Tomorrow’s forecast seems ominous.
Guys with ponytails are clearly vampires because there’s no way you can actually see yourself in a mirror & still think that looks good.
[The inventor of the hot air balloon]
You know what we need under this hot blazing fire, a wicker basket
Awesome hanging with yall just real quick can you guys not tag me in the pictures cause a few years ago I accidentally faked my own death
[baker’s school admissions test] what number comes after 11
International Dairy Council: Nobody saw this coming. We don’t know if our markets can recover from this but the only thing we can do now is pray.
[meanwhile, at Olive Garden]
Server: Sir, please
Me: I didn’t say when yet
The sun isn’t even up yet but this seems like a good time to start yelling at the top of my lungs trying to find a girlfriend.
– birds
Why do infants wake up crying as if they are the ones who have to go out and work!?
17 told me I was “mid.” I don’t know what that means, but I’m going to change the WI-FI password about it.
if I am elected governor I will eat your pillow while you sleep and unlike my opponent I will also do it if I am not elected
[first date]
Me: so what do you do
Date: i’m an accountant
Me: oh nice
Date: thanks
Me:
Date:
Me: so how many ants have u counted so far
Does a UFO remain an UFO once you identify it as a UFO?
they should create new variants of dopamine
being in love will have you put your pride aside and go to places you never thought you would, like new jersey
I washed my sports bra with the Fitbit still attached and won first place in all my challenges.
You haven’t texted me since you went to bed. Are we ok??
“It’s a bird! It’s a plane! It’s Superman!”
“Nope.”
“A spider? An aardvark?”
“Wrong. It’s a horse.”
“Wow. You can’t draw for shit.”
[vasectomy]
Doctor: how did that vase get in there, again?
Assassins are just murderers who found a way to make money off their favorite hobby.

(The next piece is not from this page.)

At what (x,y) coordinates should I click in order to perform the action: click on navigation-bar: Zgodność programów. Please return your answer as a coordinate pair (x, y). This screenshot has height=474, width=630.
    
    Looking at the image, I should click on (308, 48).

its prettey gutsy that u call urself a salad, potato salad
“We’re out of options, I’ll have to use the jetpack,” I said, strapping on the jetpack and ignoring many non-jetpack options still available
‘I like mouse but I couldn’t eat a whole one’
– Our sodding cat
The iPad Air is named after what’s left in your bank account when you buy one.
date: I like guys who are not afraid to show their artistic side
me: [to waiter] can I get a crayon and kid’s menu
“Mom can you take this scratch off my leg?” and other ludicrous requests my kids have
My dog does this thing where it thunders and suddenly I’m wearing a dog hat.
I just saw a skunk and a possum walking through my backyard and i of course assume they’re off on some kind of adventure
My neighbours are so judgemental about me working from home. Mostly because I use their home.